A NASA spacecraft that recently arrived in orbit around Mars is already helping to solve a Martian mystery.
Scientists are using the space agency's Mars Atmosphere and Volatile Evolution (MAVEN) spacecraft to gather more data about how Mars' atmosphere bled molecules out into space over time. The agency released early results from the probe today (Dec. 15), showing how the continuous stream of particles emanating from the sun, called the solar wind, bury more deeply into the Martian atmosphere than scientists had previously thought.
"Over the course of the full mission, we'll be able to fill in this picture and really understand the processes by which the atmosphere changed over time," Bruce Jakosky, MAVEN principal investigator with the Laboratory for Atmospheric and Space Physics at the University of Colorado, said in a statement. [NASA's MAVEN Mission in Pictures]

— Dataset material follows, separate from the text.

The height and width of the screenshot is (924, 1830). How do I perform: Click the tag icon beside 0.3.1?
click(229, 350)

Scientists have thought that Mars lost much of its atmosphere through a process known as stripping, when the solar wind pushed a lighter isotope (type) of hydrogen out into space, leaving a heavier isotope called deuterium behind. As hydrogen escaped, the atmosphere thinned. This could account for why water stopped flowing on the Martian surface billions of years ago.

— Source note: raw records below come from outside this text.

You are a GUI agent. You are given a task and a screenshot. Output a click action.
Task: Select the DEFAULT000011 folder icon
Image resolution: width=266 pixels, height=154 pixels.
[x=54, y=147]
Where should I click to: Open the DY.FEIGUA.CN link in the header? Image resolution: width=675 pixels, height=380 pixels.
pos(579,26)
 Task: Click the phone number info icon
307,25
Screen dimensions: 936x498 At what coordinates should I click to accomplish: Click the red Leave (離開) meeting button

MAVEN began science observations in mid-November after a two-month commissioning phase briefly interrupted by Comet Siding Spring's close flyby of the Red Planet. To researchers' surprise, the spacecraft found solar-wind particles in the ionosphere, a region 75 to 300 miles (120 to 480 kilometers) above the surface that is known to shield the planet from the solar wind. Some particles, however, make it through.

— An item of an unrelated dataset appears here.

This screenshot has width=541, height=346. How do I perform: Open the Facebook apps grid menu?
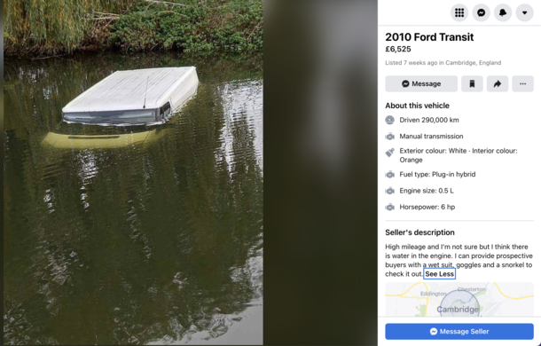459,12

When the charged particles (known as ions) hit molecules in the upper atmosphere, the interactions make the particles neutral and allow them to move into lower altitudes, past the shield. More mysteriously, deeper in the atmosphere, these neutral particles re-emerge as ions again.
By tracking these ions in the atmosphere, scientists think they can get more information about how the solar wind affected atmospheric loss over millions or billions of years on the Red Planet. Current ion loss is being measured by an instrument called STATIC (Suprathermal and Thermal Ion Composition), which saw a "polar plume of ions" around Mars shortly after it was activated.
Other instruments on MAVEN are investigating the nature of the atmosphere more generally. The probe's neutral gas and ion mass spectrometer, for example, is measuring the upper atmosphere and ionosphere's composition and "weather" for the first time.
The goal is to chart connections between the upper atmosphere, where the molecules escape, and lower reaches of the atmosphere that regulate the climate.